Point B: Your characters only get back up again after combat, iff (note iff vs if) a party member survives.
Clearly people can get knocked down and NOT be dead, however, as this can happen to people all the time - the players . If you'd prefer, your counter argument
should have been "Leliana had no supporting members to ensure she'd come back up" if you wanted to be scrutinizing towards the application of game mechanics and the reality depicted within an RPG. Although I'd still feel you're being unreasonable.
Point C is at least
something to go on. Imagine if the Codex entry had simply said "And Leliana was left, presumed dead!" How much metaknowledge do you really want in your Codex entries though. Next thing you know we have people going "Wait... the Codex hints that she might not be dead! I want to go back and kill her!"
As for cinematics: It's another gameplay abstraction. People get full on cleaved with full twohanded sword swings and get right back up into the fight, but in a cutscene a target creature can be killed with a stab of good old murder knife.

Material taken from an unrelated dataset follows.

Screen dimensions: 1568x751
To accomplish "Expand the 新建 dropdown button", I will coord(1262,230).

Your criticism here is a general criticism towards RPGs in general, however, as the entire genre is rife with situations where this happens. Alternatives would be excessive realism in normal combat (often not so fun), or having the player start chopping through someone for a few minutes in a cutscene (something that looks absurd, IMO).
You're right, we could still go "just kidding" with something in a cutscene, but there are differences with cutscenes and gameplay combat. One of which is more ostensibly an abstraction, which often has a very limited relationship with real life, because concessions get made to attempt to ensure something is frankly, somewhat more entertaining and fun. Some games work well enough with ultra-realistic combat, but I don't think that the Dragon Age games (or most RPGs) fit this bill at all. So if you're holding up the narrative to be precisely consistent with what you're seeing in gameplay, all Dragon Ages (and most RPGs in general) are not going to jive very well with this perspective.

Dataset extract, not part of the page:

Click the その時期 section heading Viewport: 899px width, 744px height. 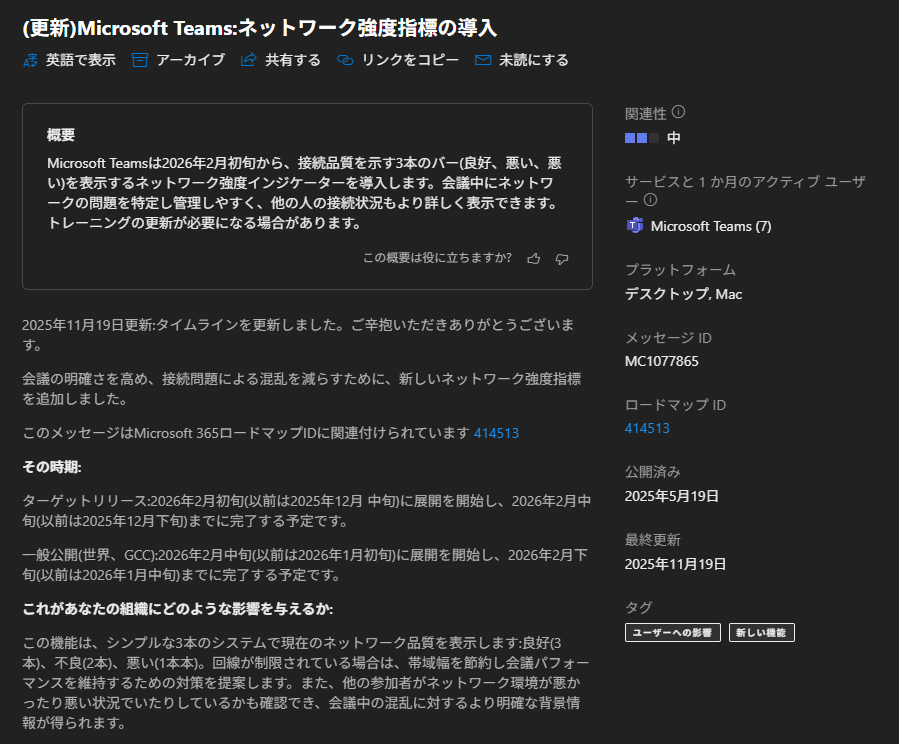click(x=52, y=467)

My point being that gameplay is an abstraction of a lot of things. Effectively saying "Everyone else we attack is definitively dead" is an assumption on your part. It's an understandable assumption, but given that the only other instance we have of people getting knocked down is the player character and his/her companions (and they get up, but with injuries), relying specifically on game mechanics that are fundamentally already abstractions of reality with a lot of smoke and mirrors isn't a very strong argument.
If it makes you feel better to feel it's just a retcon, then fine, it's a retcon. Put yourself in a place where you can either go "I'm okay with this" or stay at "I'm not okay with this." If it's at a point where you say "I'm not okay with this" then put it as another weighted mark as to whether or not you're still up for buying and playing the game, since my expectation would be for you to eventually have a breaking point of having too many things that are not acceptable, and weighing them against the things that you want/like about the game come release. It's your duty as a responsible consumer to do so.
At this point, continuing on with whether or not Leliana's situation is a retcon, realistic, appropriate, or any of those things is mostly beside the point at this stage. Leliana is still alive in DA2. If this creates a dissonance with the setting for you, you can choose to rationalize it or hold it against us. But Leliana will still be alive in the game setting. Sorry.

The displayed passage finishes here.